Coles found that food price inflation had moderated in the most recent half, driven by a decrease in fresh produce costs and a decline in meat prices due to falling livestock prices.
In announcing a 1.6% increase in earnings before interest and tax (EBIT) to $1.007 billion, the supermarket chain said overall price inflation was 3%, down form 3.01% last half.
Drivers of food inflation driven primarily by dairy products on higher farm gate milk prices, while eggs were also more expensive. It also saw inflation in the bakery division where higher wheat prices and labour costs were generating upward price requests from suppliers.
Supermarkets sales revenue of $19.8 billion increased by 4.9% with sales revenue growth of 5.1%.
The supermarket delivered an EBIT margin of 5.3% on total sales.
The company called out cost of living pressure on many Australian households, and said that its “Great Value, Hands Down” campaign resulted in price drops on more than 500 products.
"We understand the cost of living pressures that many of our customers face, such as higher rent, mortgage, energy, and other household bills. That’s why we are working hard to deliver value to our customers every day,” Coles Chief Executive Officer Leah Weckert said.
“We know that price matters to our customers, especially during the festive season. With this in mind, we worked with our suppliers to offer value in December, with quality Christmas products at a great price well received by our customers.”

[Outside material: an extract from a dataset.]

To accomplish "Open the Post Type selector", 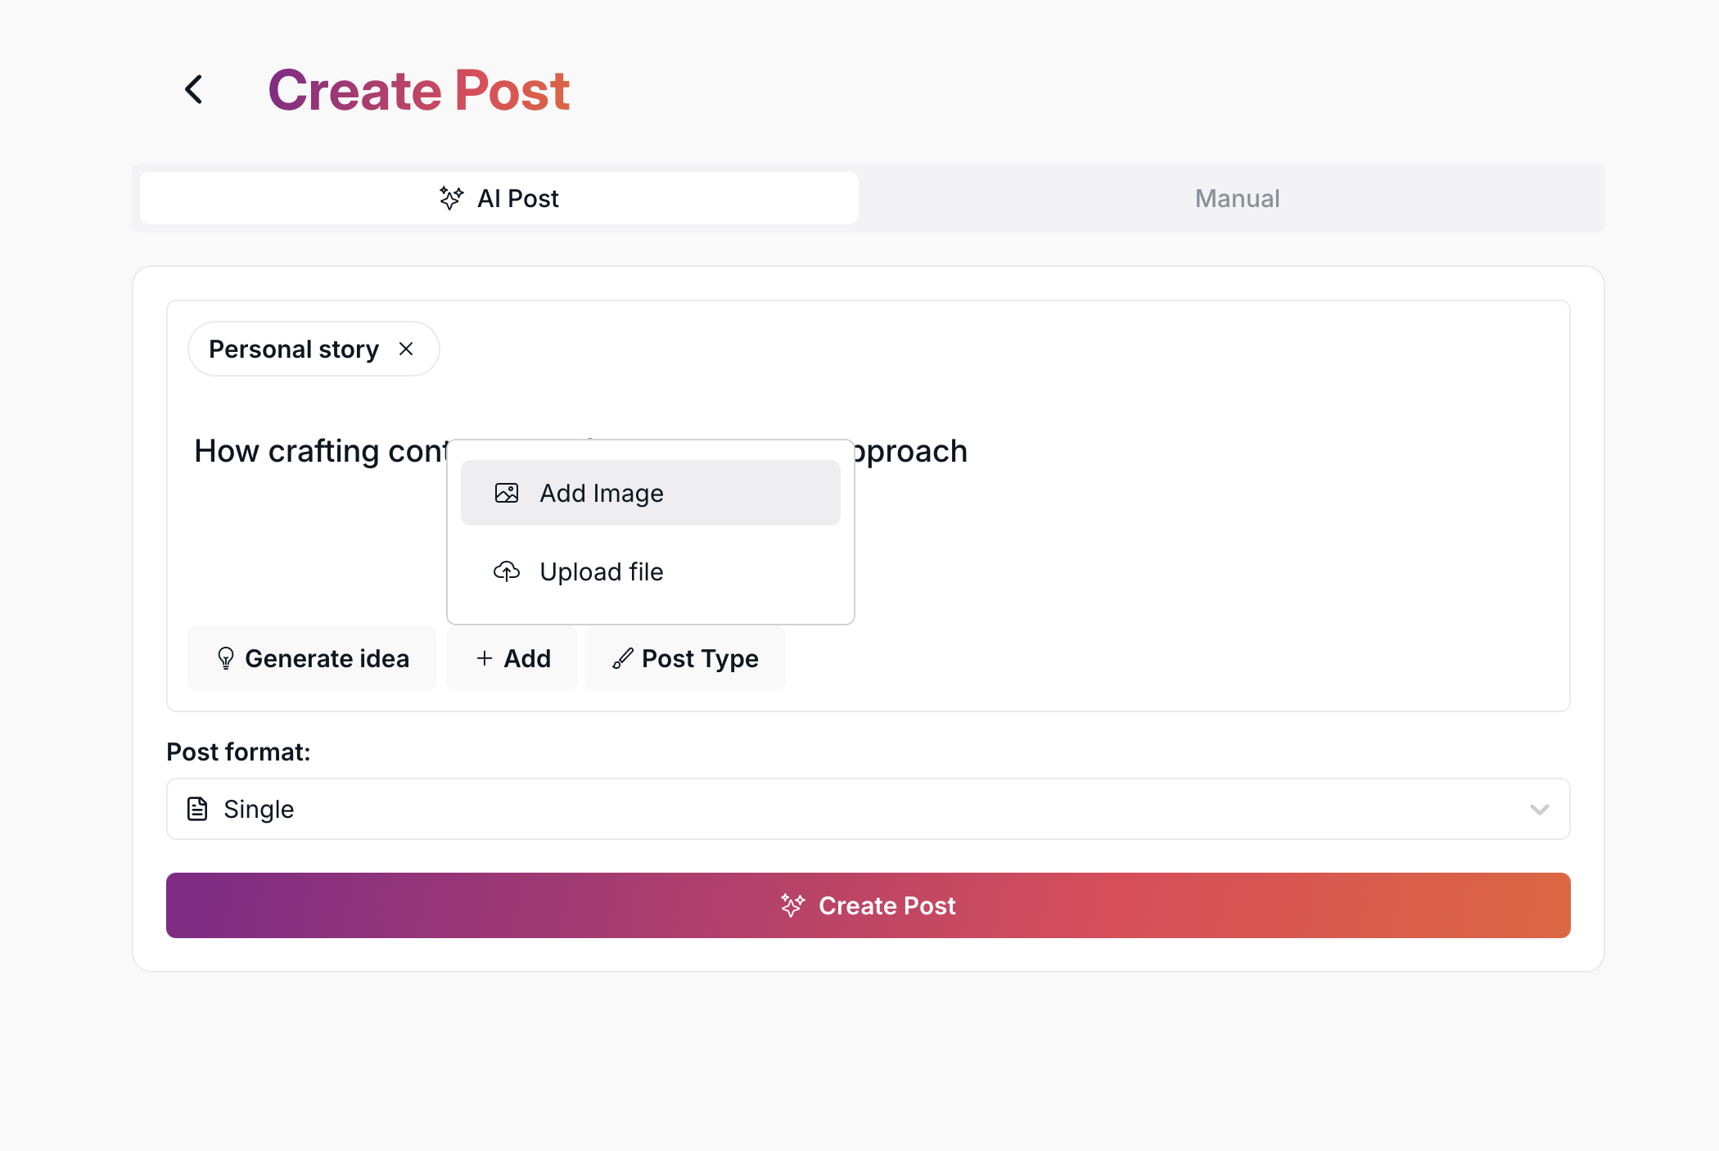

Shoppers are moving into cheaper brands, cheaper cuts of meat, buying more bulk and buying more frozen,” Ms Weckert told reporters. They are buying less alcohol, too.
“I think what has become more apparent to me in the last six months has really been (that) customers are willing to travel more to access value."
The company also announced it had expanded the use of methane reducing feed supplement Bovaer® with three Coles Finest Certified Carbon Neutral Beef range suppliers now including it into their feeding programs.